+++ Records for this task +++

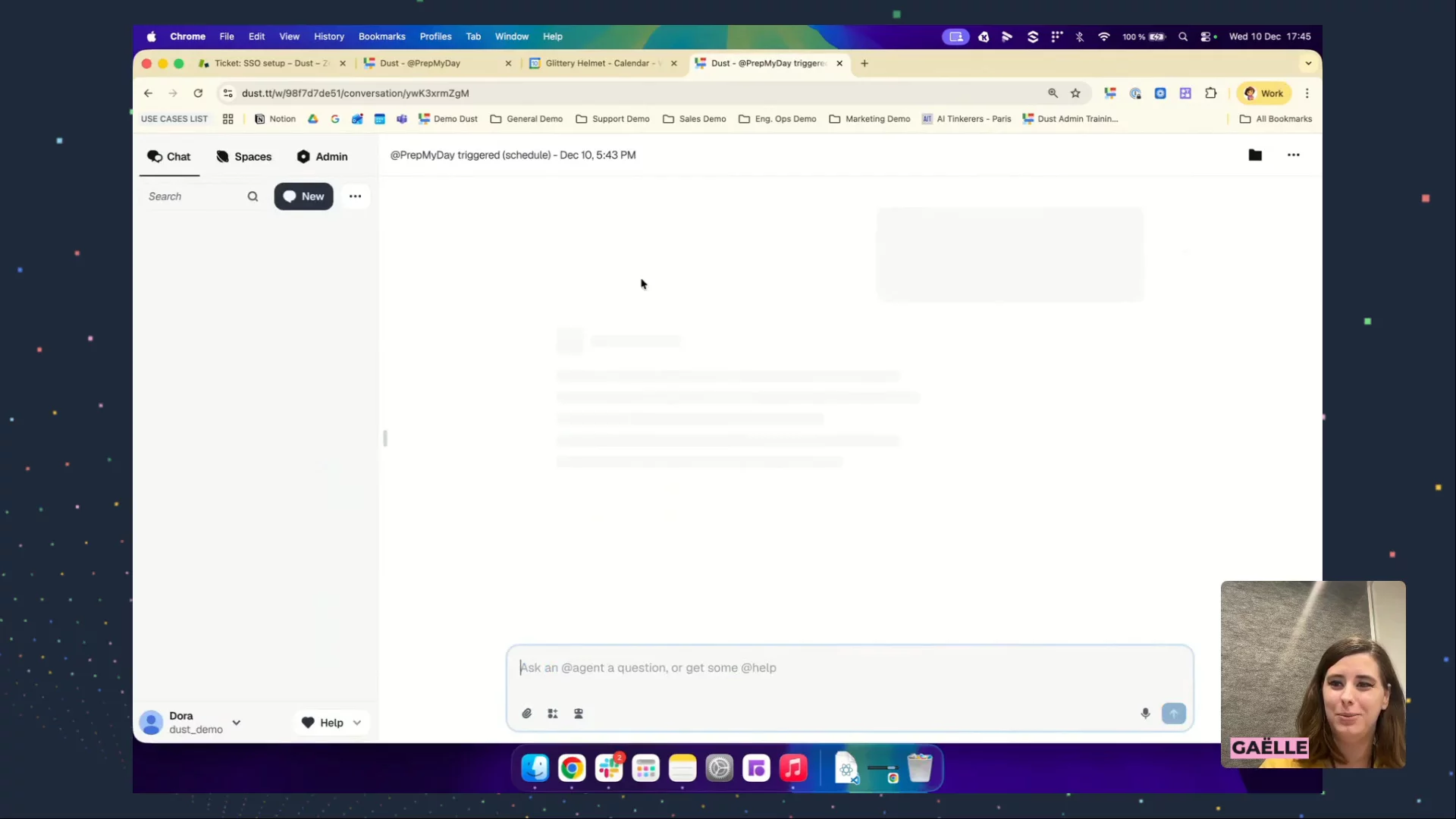Expand the Dora user account menu
The height and width of the screenshot is (819, 1456).
(x=237, y=723)
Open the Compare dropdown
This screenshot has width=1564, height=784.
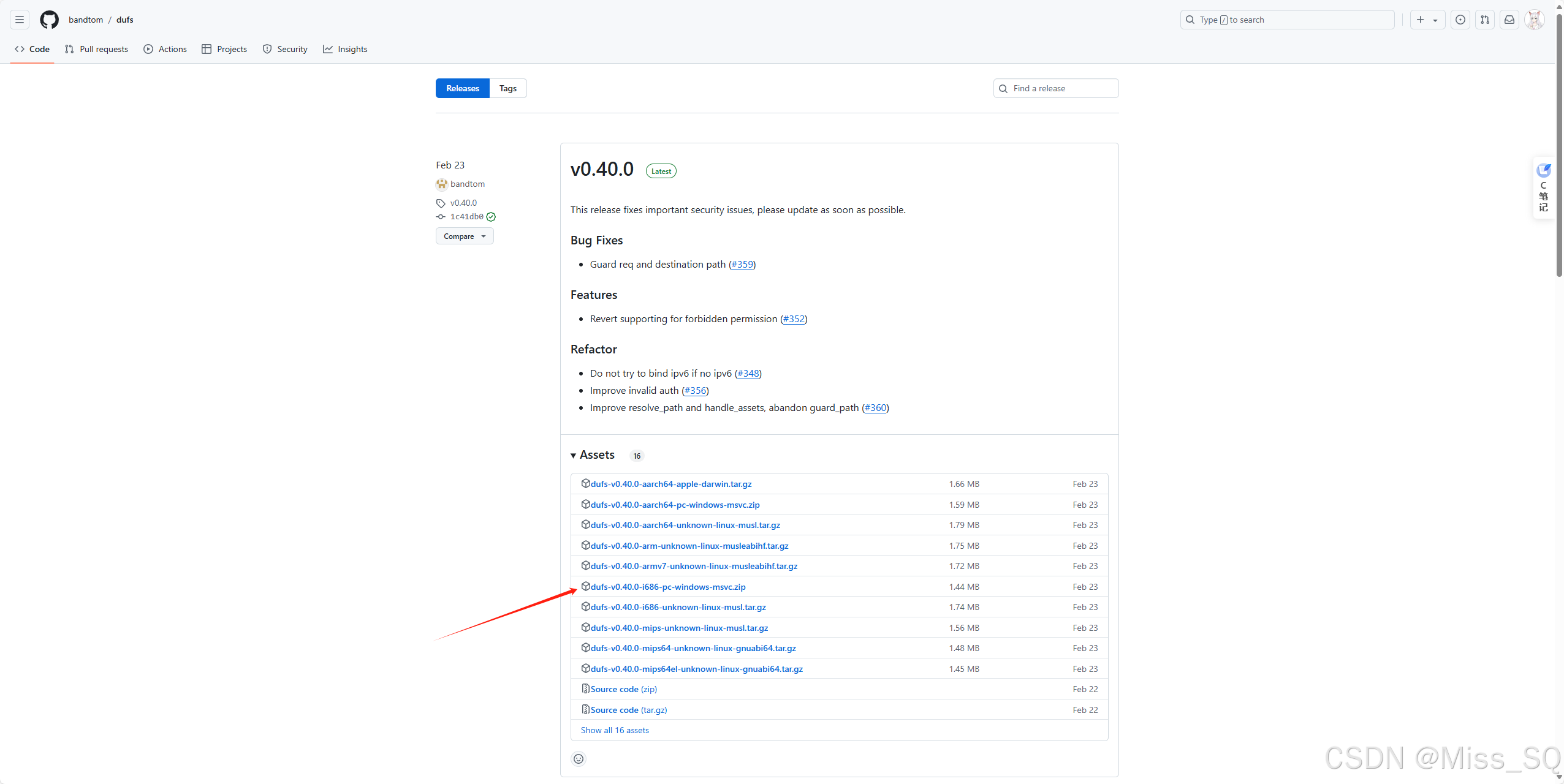[465, 236]
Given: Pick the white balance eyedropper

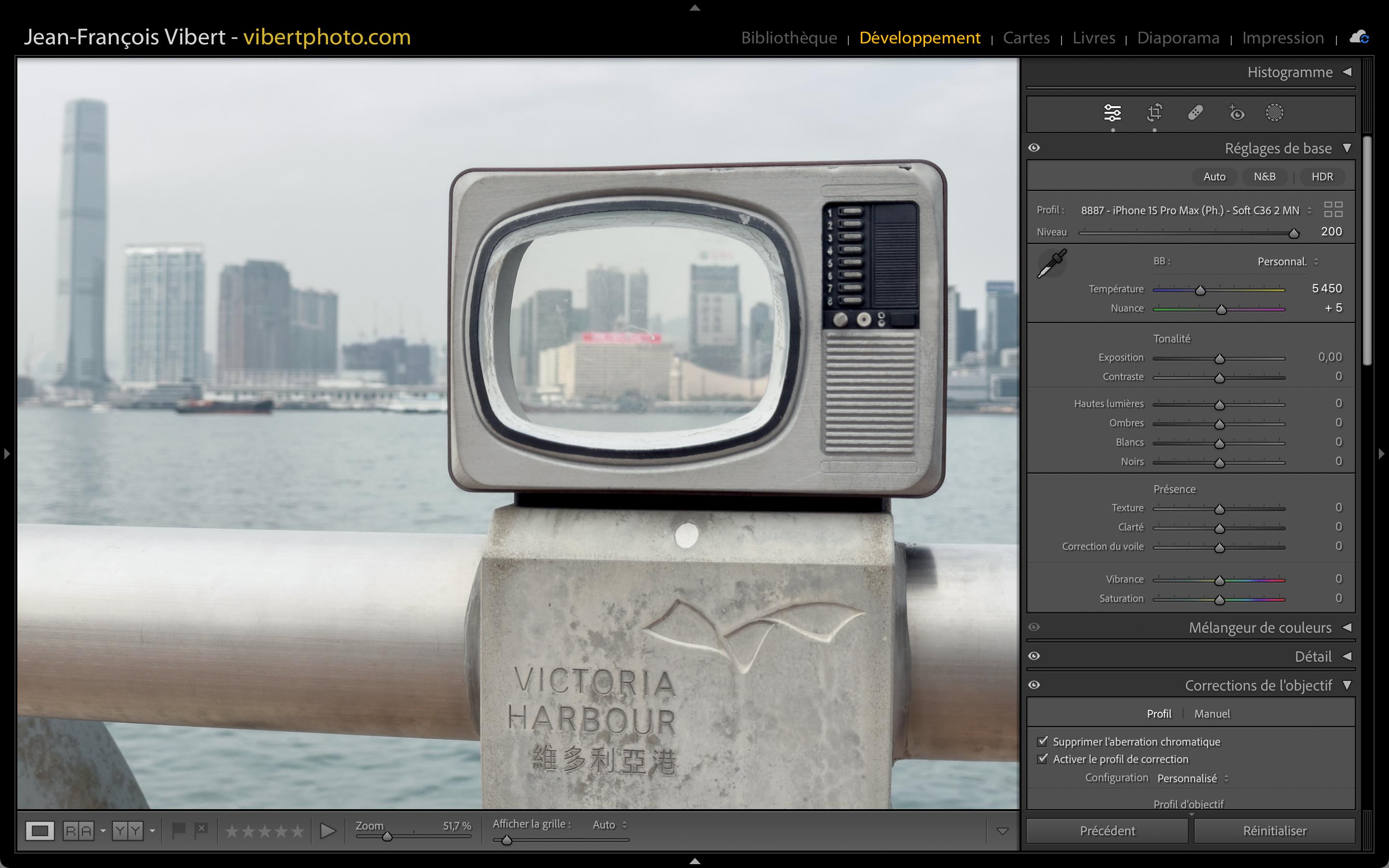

+++

[Description of the task]
Every line from the one containing "This screenshot has width=1564, height=784." through the end of the records is to be returned exactly, and those lines alone; pictures are dropped.

[Finished exercise]
This screenshot has width=1564, height=784.
[465, 236]
Given: Pick the white balance eyedropper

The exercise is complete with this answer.